Word for word, retype the first line of the records and every following line through the one containing "Bullet Journal Edition 2 Leuchtturm1917 A5 Purple26".

★ ★ ★ ★ ★ ★ ★

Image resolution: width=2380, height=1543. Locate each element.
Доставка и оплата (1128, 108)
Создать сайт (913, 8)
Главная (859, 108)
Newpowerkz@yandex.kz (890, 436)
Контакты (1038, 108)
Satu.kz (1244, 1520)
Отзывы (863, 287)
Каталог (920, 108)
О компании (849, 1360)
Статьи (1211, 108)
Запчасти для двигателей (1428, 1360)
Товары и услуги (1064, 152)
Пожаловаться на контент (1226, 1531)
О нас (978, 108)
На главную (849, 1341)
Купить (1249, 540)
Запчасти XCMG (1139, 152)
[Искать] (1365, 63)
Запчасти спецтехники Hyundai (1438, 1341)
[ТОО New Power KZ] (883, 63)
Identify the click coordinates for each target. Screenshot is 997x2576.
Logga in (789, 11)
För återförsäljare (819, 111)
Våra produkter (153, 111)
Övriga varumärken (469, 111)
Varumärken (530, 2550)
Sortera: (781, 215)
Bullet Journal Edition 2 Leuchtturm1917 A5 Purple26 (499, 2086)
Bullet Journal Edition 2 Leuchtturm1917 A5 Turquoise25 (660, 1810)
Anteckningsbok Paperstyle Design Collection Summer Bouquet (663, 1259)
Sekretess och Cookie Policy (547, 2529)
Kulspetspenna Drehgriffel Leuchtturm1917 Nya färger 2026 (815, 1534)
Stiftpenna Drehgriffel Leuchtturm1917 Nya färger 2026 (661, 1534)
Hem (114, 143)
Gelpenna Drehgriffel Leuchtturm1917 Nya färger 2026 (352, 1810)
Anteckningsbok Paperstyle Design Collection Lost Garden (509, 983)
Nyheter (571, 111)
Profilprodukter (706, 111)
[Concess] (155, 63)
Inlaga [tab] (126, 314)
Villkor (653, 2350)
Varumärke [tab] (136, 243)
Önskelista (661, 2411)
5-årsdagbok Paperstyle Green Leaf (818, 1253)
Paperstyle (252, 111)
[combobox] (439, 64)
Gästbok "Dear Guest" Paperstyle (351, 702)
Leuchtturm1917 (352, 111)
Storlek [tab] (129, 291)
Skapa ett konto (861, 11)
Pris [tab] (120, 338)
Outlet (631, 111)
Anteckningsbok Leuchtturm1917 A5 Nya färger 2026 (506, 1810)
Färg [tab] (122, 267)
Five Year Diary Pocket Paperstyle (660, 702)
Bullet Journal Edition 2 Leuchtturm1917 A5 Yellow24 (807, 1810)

★ ★ ★ ★ ★ ★ ★

● Answer to this task:
Image resolution: width=2380, height=1543. Locate each element.
Доставка и оплата (1128, 108)
Создать сайт (913, 8)
Главная (859, 108)
Newpowerkz@yandex.kz (890, 436)
Контакты (1038, 108)
Satu.kz (1244, 1520)
Отзывы (863, 287)
Каталог (920, 108)
О компании (849, 1360)
Статьи (1211, 108)
Запчасти для двигателей (1428, 1360)
Товары и услуги (1064, 152)
Пожаловаться на контент (1226, 1531)
О нас (978, 108)
На главную (849, 1341)
Купить (1249, 540)
Запчасти XCMG (1139, 152)
[Искать] (1365, 63)
Запчасти спецтехники Hyundai (1438, 1341)
[ТОО New Power KZ] (883, 63)
Identify the click coordinates for each target. Screenshot is 997x2576.
Logga in (789, 11)
För återförsäljare (819, 111)
Våra produkter (153, 111)
Övriga varumärken (469, 111)
Varumärken (530, 2550)
Sortera: (781, 215)
Bullet Journal Edition 2 Leuchtturm1917 A5 Purple26 (499, 2086)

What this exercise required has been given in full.